108. What is Caprotectin?

Answer 108

•Zinc and calcium binding protein in neutrophils that leak out into the bowel and can be seen in faeces when there is damage to the mucosal surface e.g. in inflammation.

Question 109

109. How do we measure Caprotectin levels in stool?

Answer 109

•Stable in stool- extracted and measured using a fluorescence enzyme immunoassay

Question 110

110. What is the measurement of Calprotectin useful for?

Answer 110

•Useful for differentiating IBS and IBD in younger age group (i.e. patients <40 y).

Question 111

111. What is the faecal calprotectin Algorithm (NICE DG11)??

Answer 111

o If cancer is suspected from symptoms: 2 week cancer referral.
o If cancer not suspected: primary diagnostics e.g.

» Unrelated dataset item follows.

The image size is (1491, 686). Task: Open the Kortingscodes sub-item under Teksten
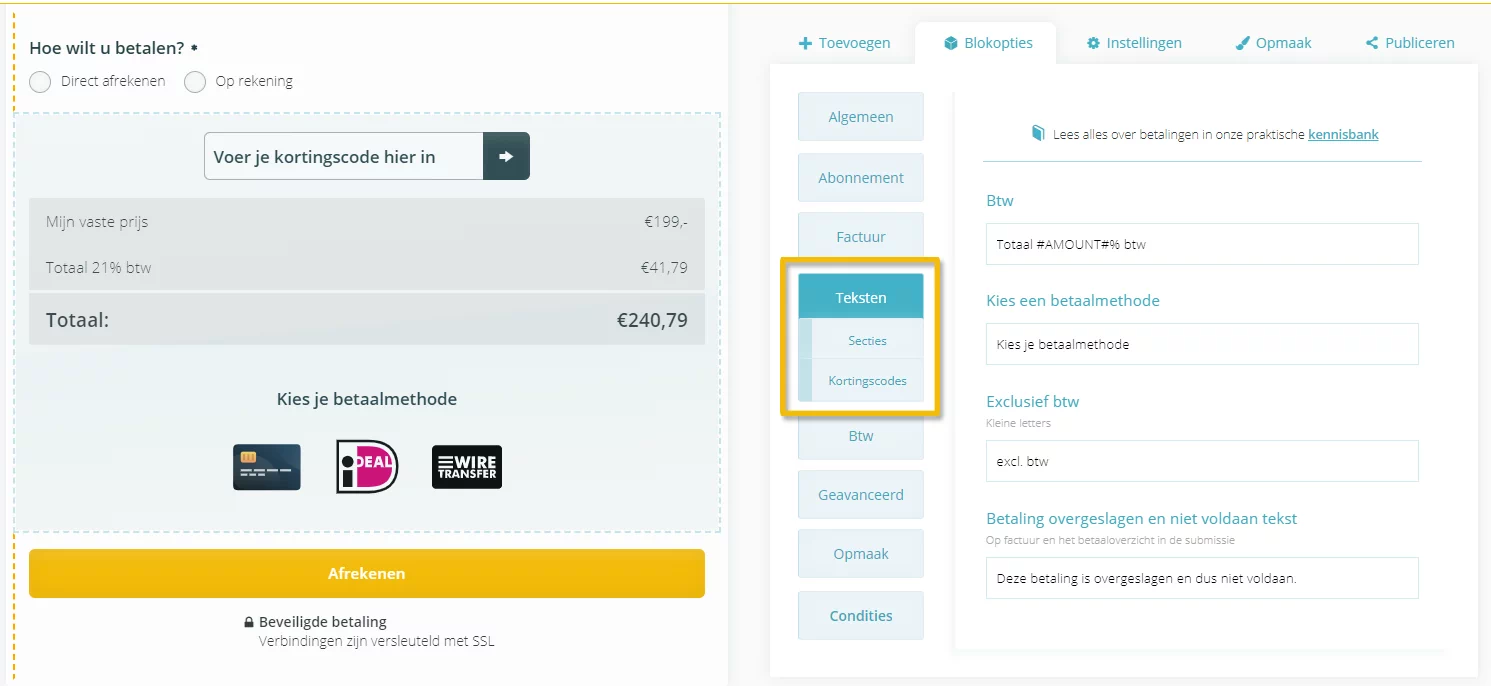[861, 381]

FBC or bone profile.
o If primary diagnostics negative: secondary diagnostics e.g. faecal calprotectin testing.

Question 112

112. What is the third most common malignancy in the western world?

Answer 112

Colorectal Cancer

Question 113

113. What does colorectal cancer arise from?

Answer 113

•It arises predominantly from adenomatous polyps (noncancerous growths)

Question 114

114. Is colorectal cancer asymptomatic ?

Answer 114

is often asymptomatic until late-stage disease by which time, the prognosis is poor.
• Early detection greatly improves prognosis, and the condition is now routinely screened for in individuals > 60y

Question 115

115. What are the tests for colorectal cancer?

Answer 115

Tests detect the small amounts of blood in faeces - may be present in asymptomatic individuals with bowel lesions.
o Guaic faecal occult blood (FOB) method widely used in screening.

Question 116

116. What is a faecal immunochemical test (FIT)

Answer 116

• ‘Dipstick’ test for blood in stool that has a higher sensitivity than Guaic FOB method
• Recommended in NICE guidance DG30 (July 2017)- guide referral for suspected colorectal cancer patients who do not meet criteria for a suspected cancer pathway referral.

Question 117

117. What is the criteria required for a FIT test?

Answer 117

• Over 50y with unexplained abdominal pain or weight loss
• 50 to 60y with changes in bowel habit or iron-deficiency anaemia
• 60y or over with anaemia without iron deficiency

Question 118

118. What does FIT measure?

Answer 118

• Quantitative measurement of Hb in faeces
• OC-Sensor FIT kit (made by MAST) - immunoassay test which can be used with an automatic analyser.
• June 2019 – Bowel Cancer Screening Programme moved from the guaic FOB test to FIT. Threshold for positive screen is 120 ug Hb/g faeces.
• NICE DG30 Symptomatic threshold of 10 ug Hb/g faeces
• For FIT ≥10 µg Hb/g faeces: Further investigations are required in line with local guidelines.